Belediye her şeyi o kadar özendirici ve ayrıntılı düşünmüş ki sizin dövizlerinizi ve flamalarınızı bile onlar yaptırmaya hazır, yeter ki siz gelin. İşin en traji-komik yanı ise bu ne biçim bir tiyatro, ne biçim bir sanat gösterisidir dedirtecek resmi kalemden çıkma olduğunu düşündürten kutlama anlayışıdır. Şu satırlara bakarsanız bu bir sanat şöleni mi resmi bayram geçiti mi sanıyoruz bir karar verirsiniz. 24 Mart günü Taksim Meydanı'nda her grubun başına bu dövizler verilecek. Sonra gruplar alfabetik sıra ile tek sıra halinde geçide katılacak. Her grup kendisi kendi içlerinde nasıl tek sıraya gireceklerini ayarlasınlar lütfen. Bir Gruba ait olmayan kişilerde Bağımsız Sanatçılar adı altında katılabilirler. Amacımız asla sizin kutlamanız mı daha muhteşem bizim ki mi daha iyi yarışı değil. İstediği kadar katılımlı yada muhteşem olabilir. Hatta bu proje sanatçılar tarafından belediyeye sunulmuş olabilir. Fakat her yıl çok sayıda belediyeye böyle projeler sunulur ama neden bu yıl kabul görmüş?

Türkiye Cumhuriyeti tarihinde ilk defa bir AKP'li iktidar sanat kurumlarını yıkacağını alay eder gibi açıklarken, tiyatro sanatına darbe üstüne darbe vururken ve sanat düşmanı karanlık yüzünü gizleme gereği bile duymadan sergilerken, bu kadar tiyatro ve sanat derneği ilk defa bir araya gelmiş ve Türk Tiyatro tarihine geçecek bir girişimi başlatırken bir takım topluluklarımızın bu sanat kurumlarını yıkan karanlık iktidarın bir diğer temsilcileri ile kolkola bir karşı organizasyonu yapabilmesi düşündürücüdür.

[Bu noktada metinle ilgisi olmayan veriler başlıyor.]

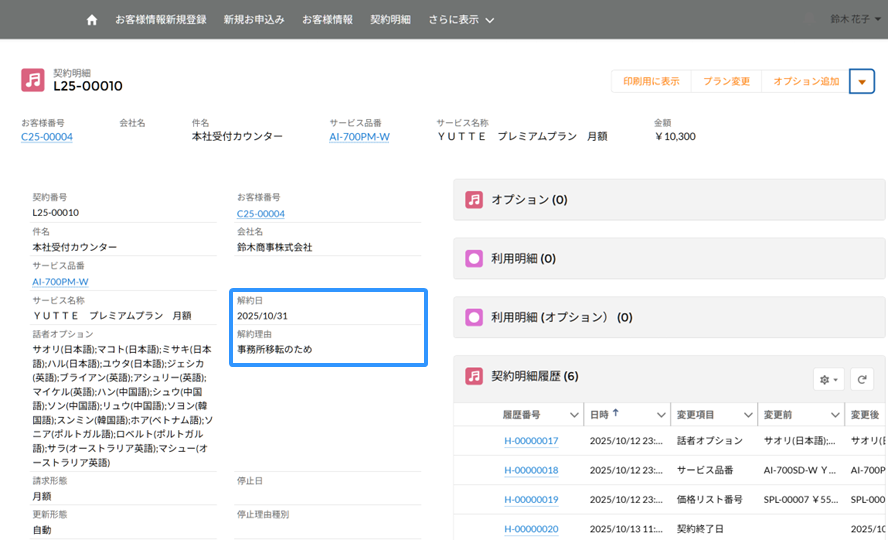Expand the さらに表示 navigation menu
This screenshot has height=540, width=888.
(x=461, y=19)
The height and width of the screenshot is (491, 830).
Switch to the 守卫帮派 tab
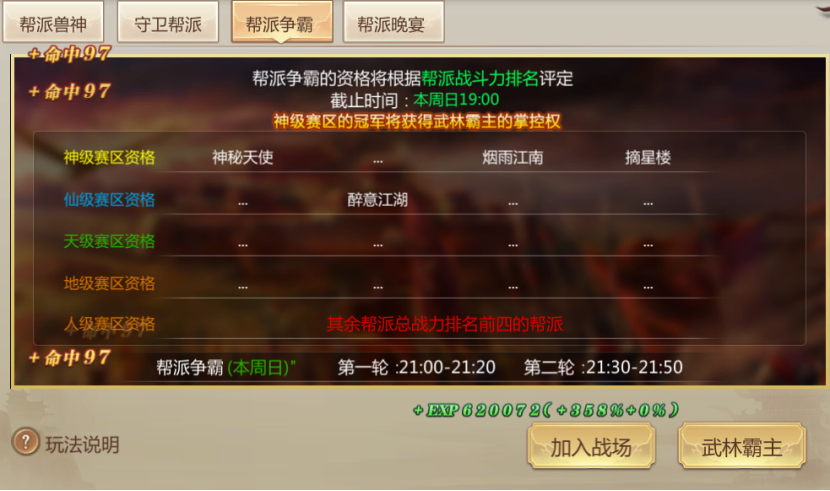click(x=168, y=23)
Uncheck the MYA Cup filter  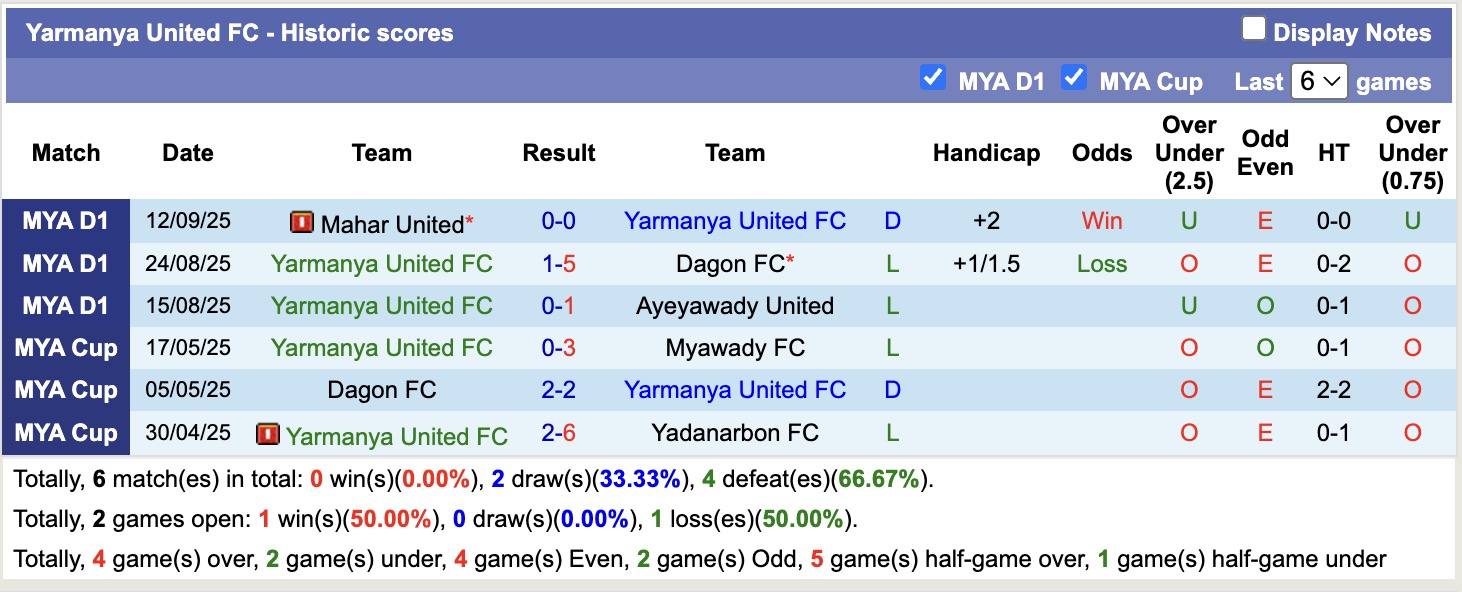coord(1074,77)
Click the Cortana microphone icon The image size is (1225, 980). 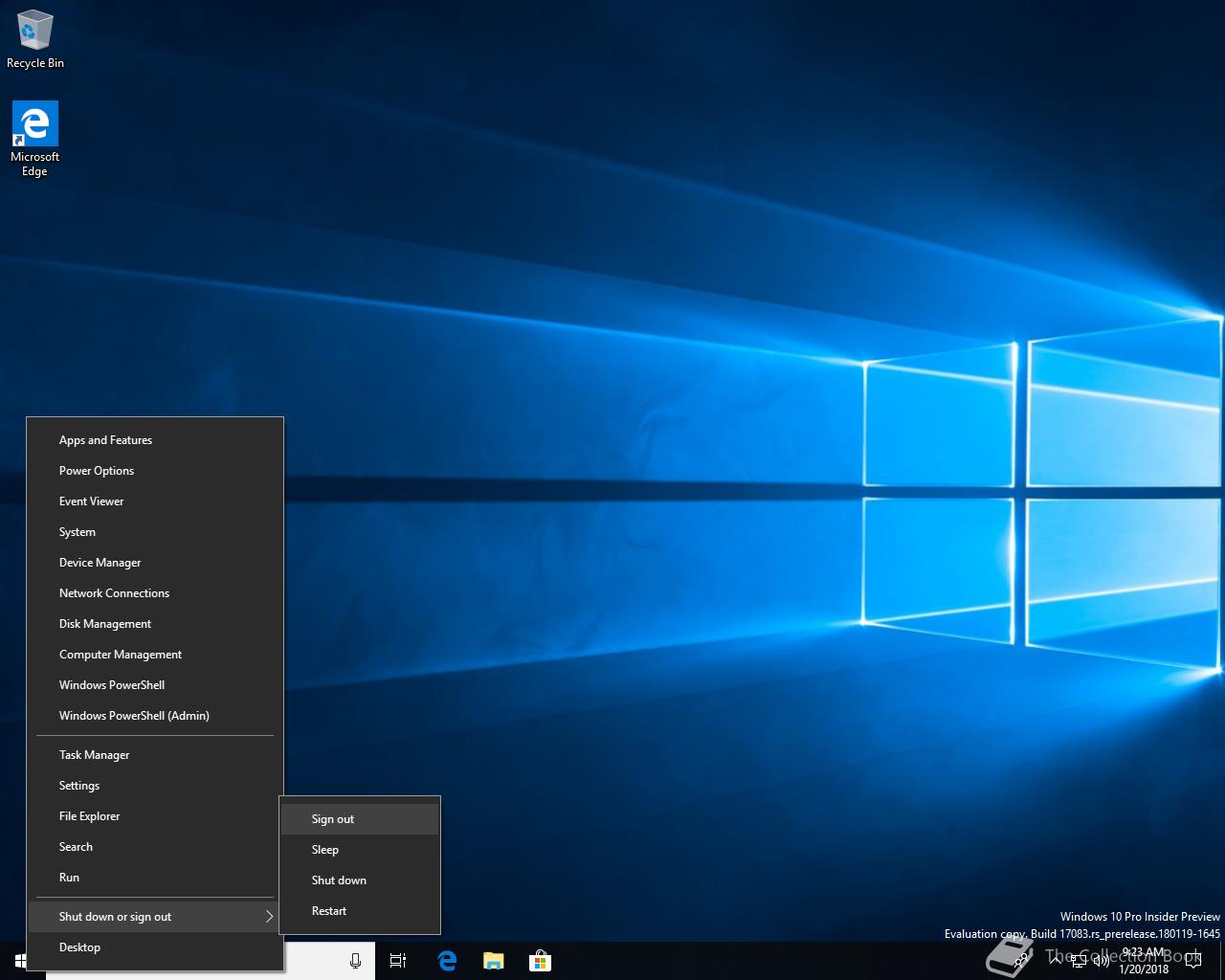point(355,961)
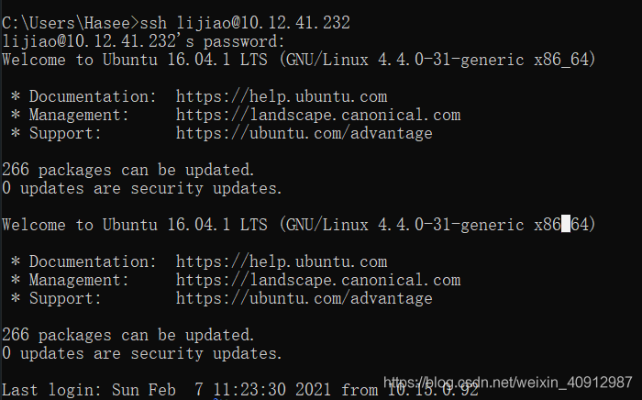Open the second https://ubuntu.com/advantage link
Image resolution: width=642 pixels, height=400 pixels.
(x=304, y=298)
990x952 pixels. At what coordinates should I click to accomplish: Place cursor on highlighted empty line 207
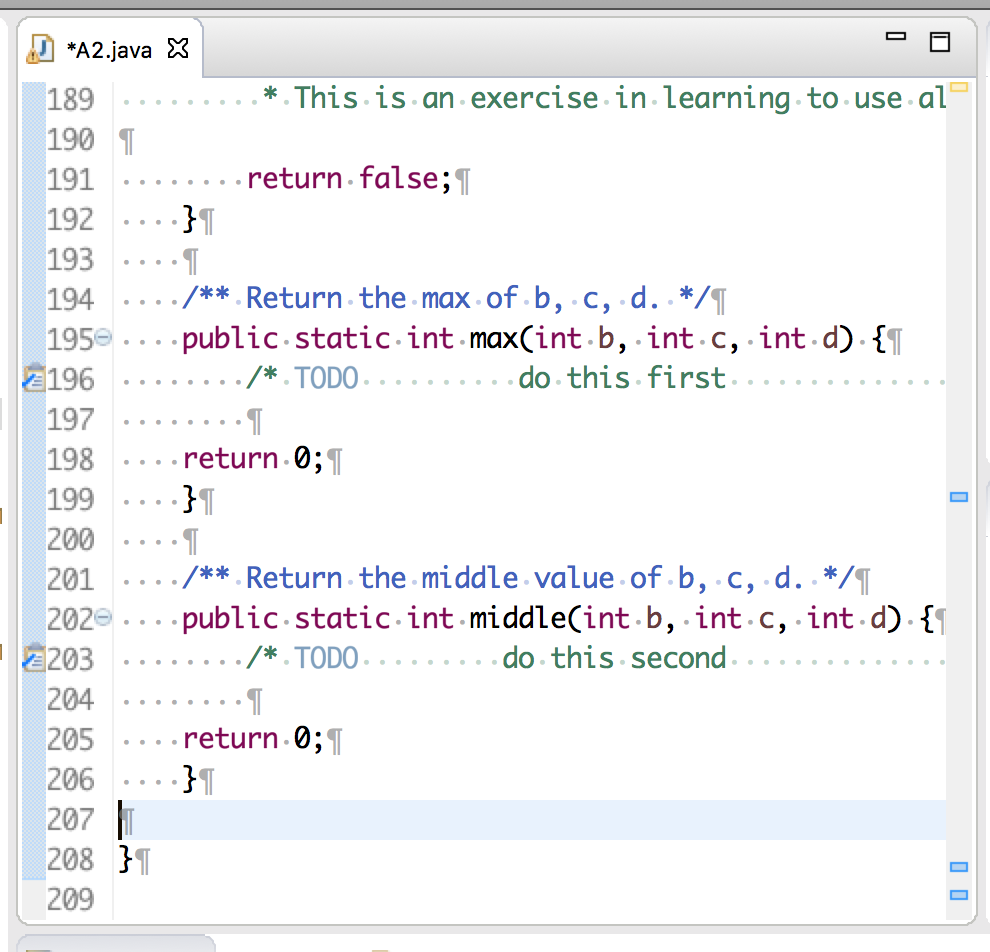[500, 820]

Onlardan beklenen oluşan bu sanat cephesi içinde yer almalarıydı sanat düşmanlarının sunduğu elma şekerine tav olmak değil. Biz bu karşı grev gibi duran girişimi şiddetle kınıyor, bunun içerisinde bu oyuna dahil olanları tiyatromuzun bu zor günlerinde aldıkları bu gölgeleyici tavırlarıyla asla unutmayacağımızı açıklayarak bir kez daha düşünmeye davet ediyoruz. Biz inanıyoruz ki bu sanatçı dostlarımız bu niyetle yola çıkmadı bu niyetle bu organizasyona katılmadı. Ama onlar bu amaçta olmasalar da birileri bu amaç için bu organizasyonu desteklemekte yürütmekte bu çok açık. Onlara düşen Sanat dünyasının yanında zaten haftalardır ilan edilmiş ve hazırlığı süren ortak organizasyonda olmaktır.

ŞİMDİ İNADINA DAHA FAZLA KENETLENMENİN VE İNADINA BU MASKELİ KARANLIĞA KARŞI ÖZGÜR TİYATRO KUTLAMASINA SAHİP ÇIKMANIN ZAMANIDIR!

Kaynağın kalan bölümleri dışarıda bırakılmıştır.